Se il primo Dune dava alla fine una sensazione di troncatura ad una trama appena avviata quando in realtà era già stato tutto introdotto e avviato nel corso del film, nel secondo si arriva al consolidarsi dei fatti precedenti e nel crearne altri con nuovi personaggi, nuove battaglie e nuovi risvolti narrativi. Chi si aspetta una roba alla Star Wars o Armageddon o altri polpettoni fantascientifici pieni di soldi qui si va’ completamente fuoristrada, dato che l’azione dura 30-45 minuti e il resto sono spettacoli visivi di introspezioni, congetture o meno di profezie messianiche e religiose, intrighi e cospirazioni tra casate, percorsi dell’eroe e cavalcate coi vermi del deserto. Qui Paul Atreides con l’alleata e amata Chani rimane invischiato nell’accettare o meno il suo ruolo di salvatore di Arrakis e, strumentalizzato o no dalla madre e dalla fede dei Fremen, attraverserà percorsi che metteranno in dubbio se il suo operato sia migliore o peggiore dei nemici stessi, alla fine dei conti. Dall’altra gli Arkonnen con il loro campione Feyd-Rautha, tanto spietato e sanguinario quanto risoluto nel perseguire i suoi obiettivi.

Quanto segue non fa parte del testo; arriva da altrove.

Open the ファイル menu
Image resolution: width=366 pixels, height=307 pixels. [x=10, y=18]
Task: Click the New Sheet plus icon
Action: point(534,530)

Il lato tecnico è indiscutibile, musiche e immagini spettacolari e geometriche, un buon montaggio che non fa’ pesare l’andamento lento della pellicola, ma che anzi permette un buon scorrimento degli eventi. L’azione è chiarissima sia nelle battaglie campali contro macchinari giganti e navi da guerra che nei duelli all’ultimo sangue, in particolare nell’arena degli Harkonnen. La fotografia rimane sempre algida, ma mai freddissima negli scenari desertici e che diventa marmorea in bianco e nero appunto nell’arena. Gli attori tutti bravissimi con delle sorprendenti Lèa Seydoux, Florence Pugh e un’altra molto nota che preferirei non rivelare…! (Un indizio, ha esordito quasi dieci anni fa).
Al netto di molte tematiche affrontate con l’uso di immagini e non detti, magari qualcosina nella sceneggiatura e alcuni personaggi vanno un po’ a traballare e la parte finale potrà forse sembrare frettolosa, però ci può stare data la catarsi precedente.
E quindi, il finale non è autoconclusivo o meglio chiude una pagina per lasciare semi-aperta quella dopo, magari per far finire il tutto tra un annetto o due.